DATA FOR ANALYSIS:
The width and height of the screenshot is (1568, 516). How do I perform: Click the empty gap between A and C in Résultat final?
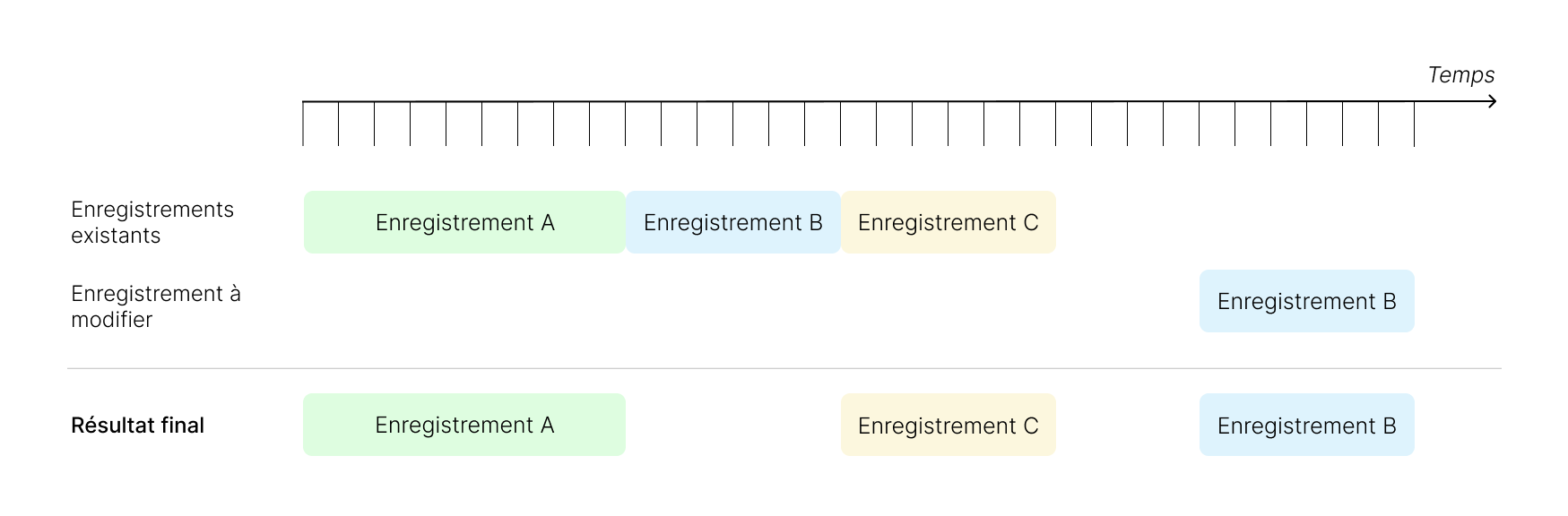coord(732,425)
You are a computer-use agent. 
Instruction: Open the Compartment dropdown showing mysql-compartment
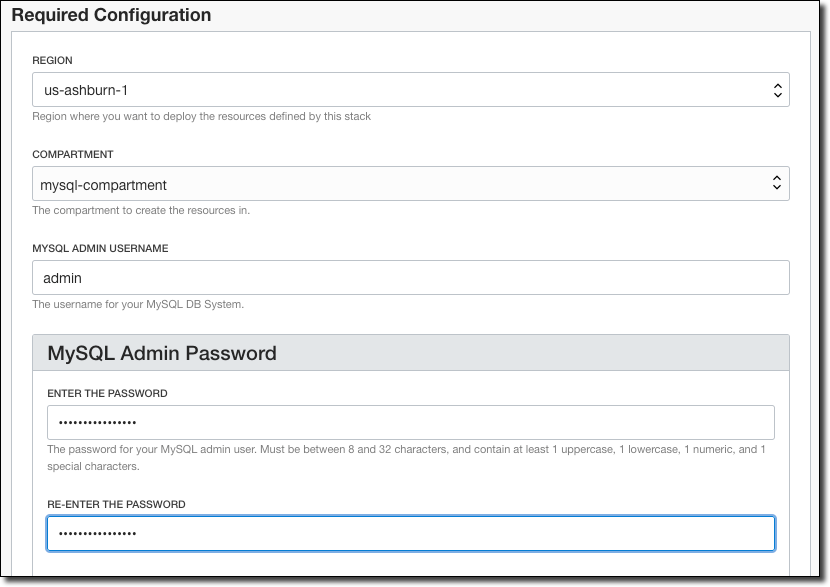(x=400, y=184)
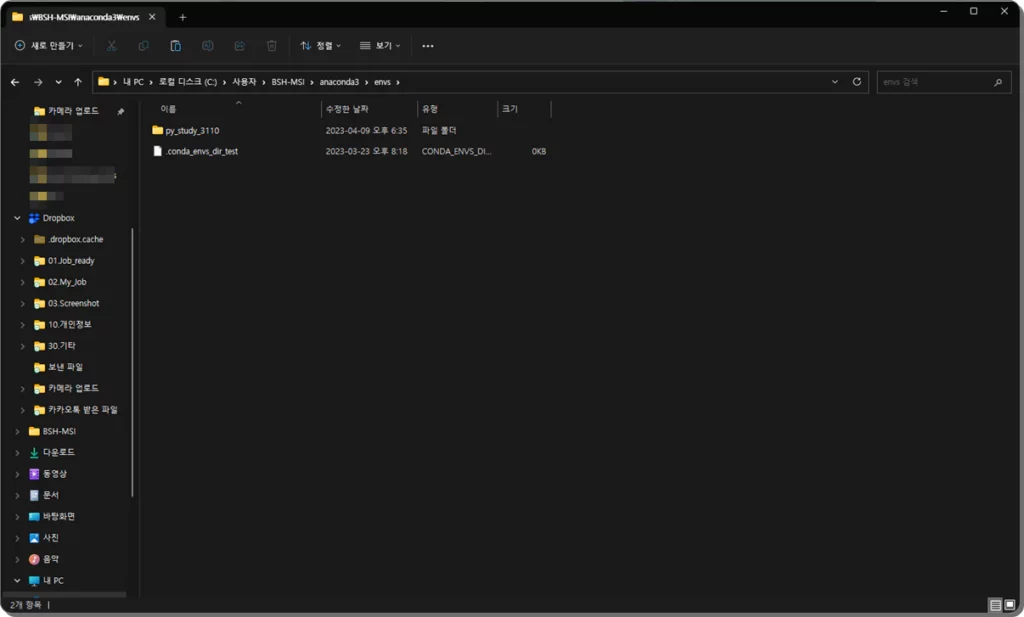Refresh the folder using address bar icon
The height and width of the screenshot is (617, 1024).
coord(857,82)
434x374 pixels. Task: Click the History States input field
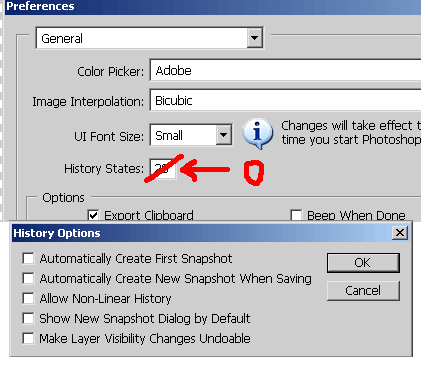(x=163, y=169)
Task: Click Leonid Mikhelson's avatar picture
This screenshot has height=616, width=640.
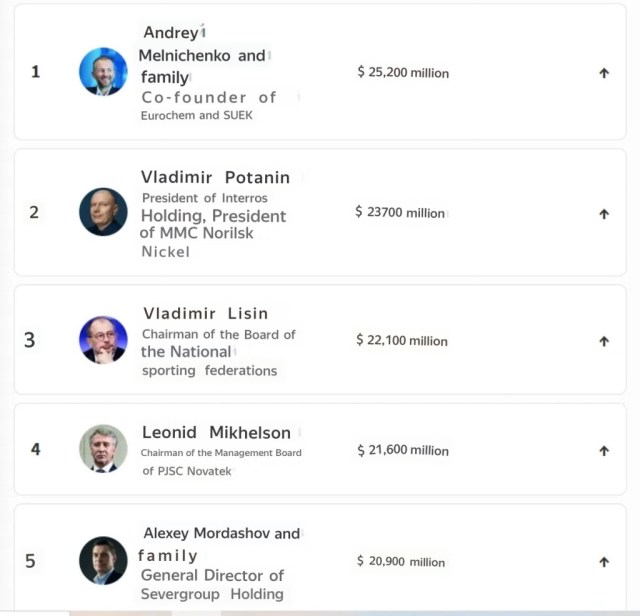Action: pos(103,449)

---

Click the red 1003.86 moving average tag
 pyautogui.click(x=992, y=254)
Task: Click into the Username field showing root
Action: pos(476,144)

---

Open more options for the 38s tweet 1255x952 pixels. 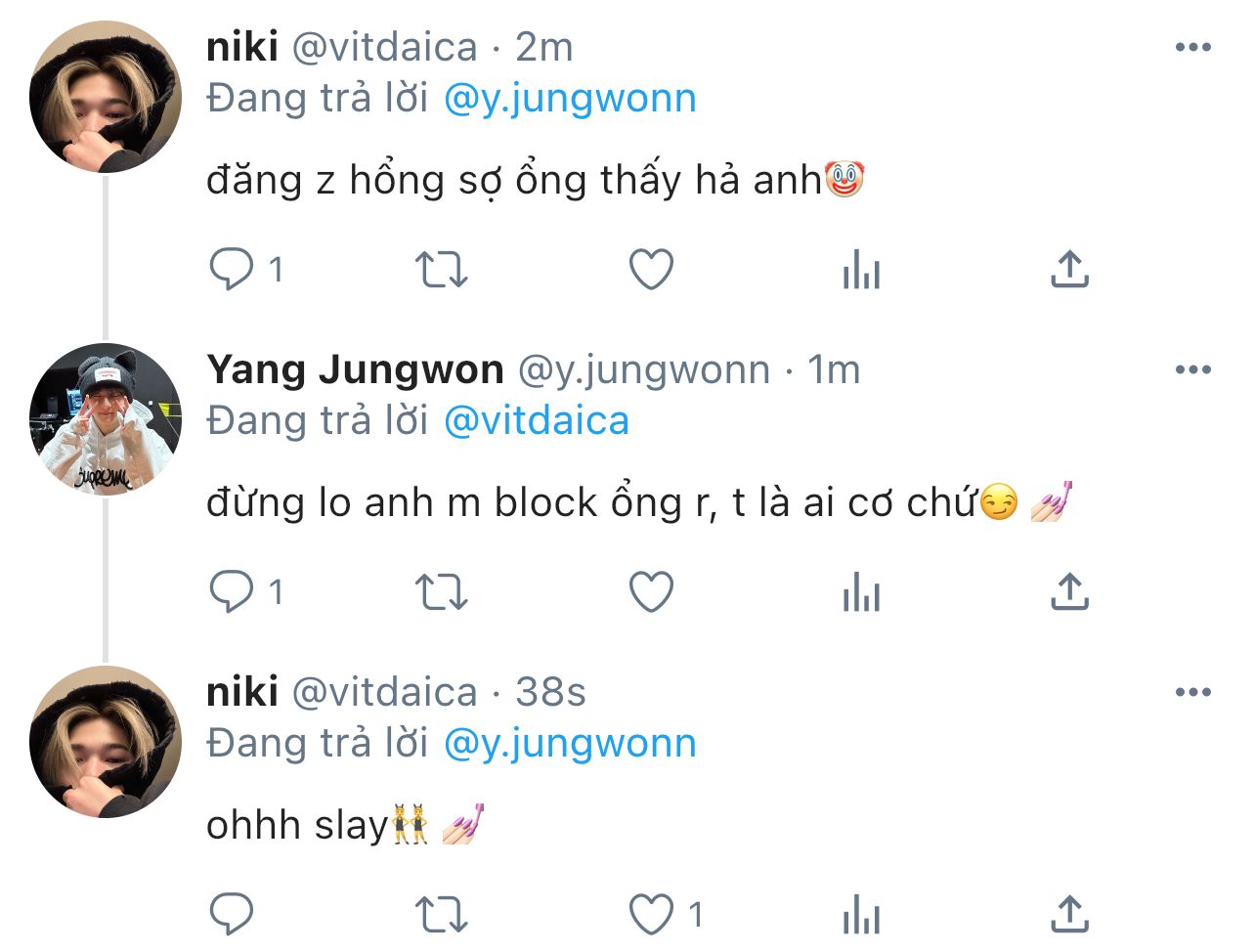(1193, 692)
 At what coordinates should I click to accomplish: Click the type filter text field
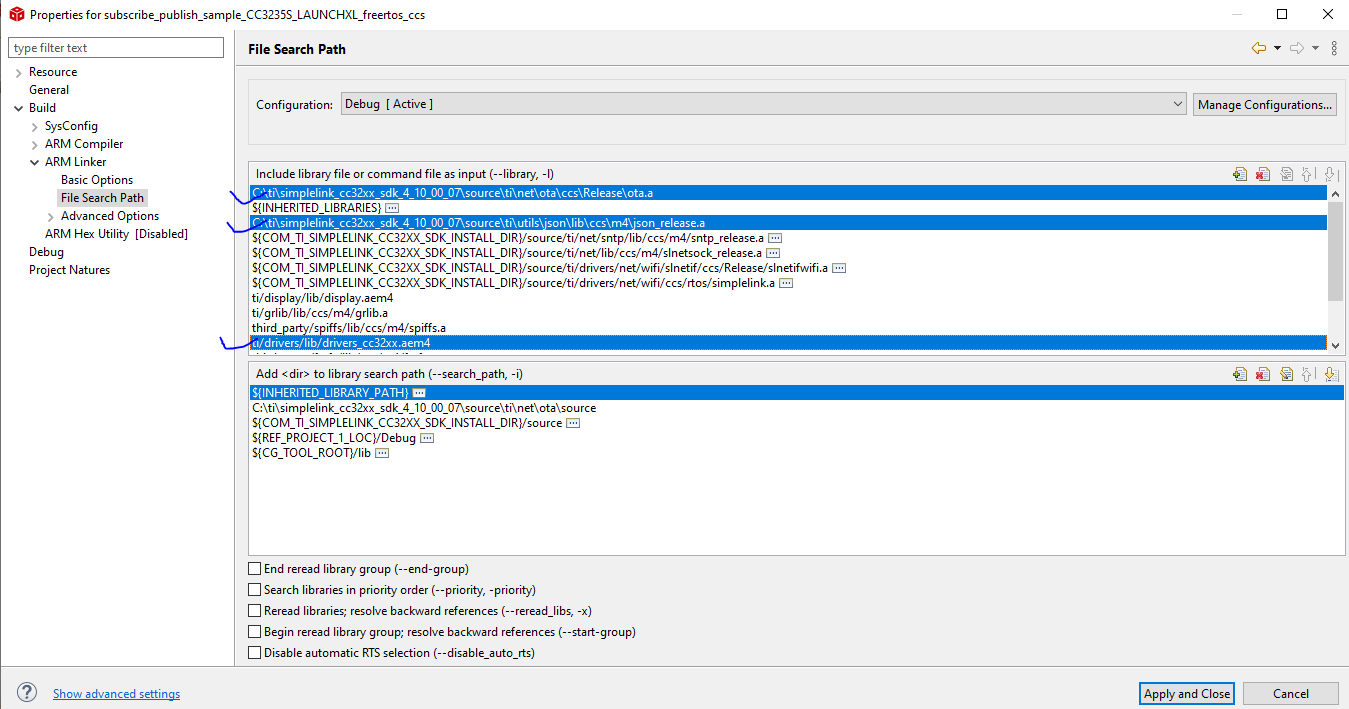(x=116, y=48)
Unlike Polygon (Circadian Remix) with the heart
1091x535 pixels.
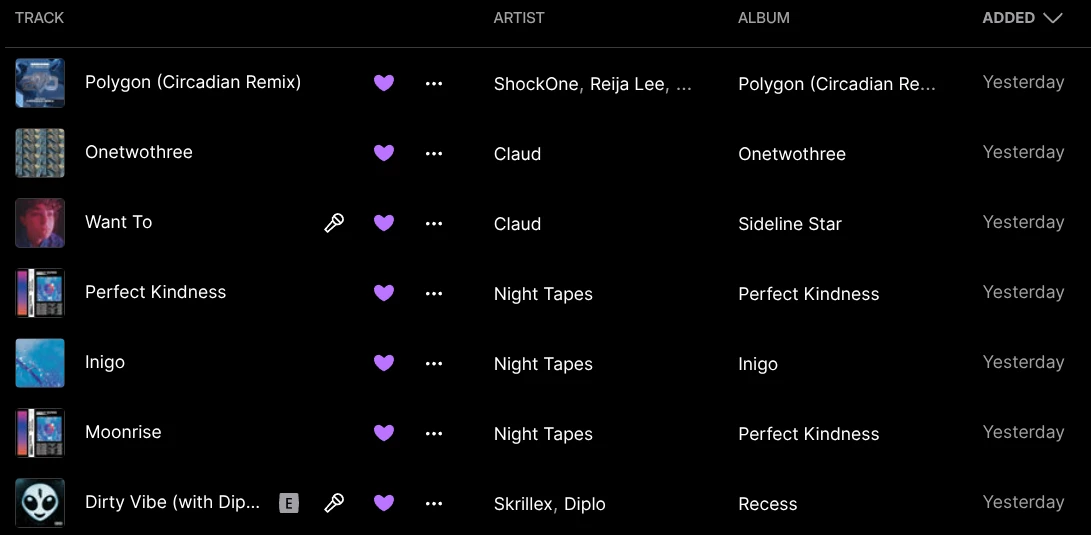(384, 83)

TASK DETAILS: Would you copy, word for word, only the lines above from the one containing "You are a computer-use agent." through the one containing "Task: Click Leonid Mikhelson's avatar picture", both included, and please leave out the pictures?

RESPONSE TO THE TASK:
You are a computer-use agent. 
Instruction: Open the Compartment dropdown showing mysql-compartment
(x=400, y=184)
Refresh the folder using address bar icon
The height and width of the screenshot is (617, 1024).
coord(857,82)
434x374 pixels. Task: Click the History States input field
(x=163, y=169)
Task: Click Leonid Mikhelson's avatar picture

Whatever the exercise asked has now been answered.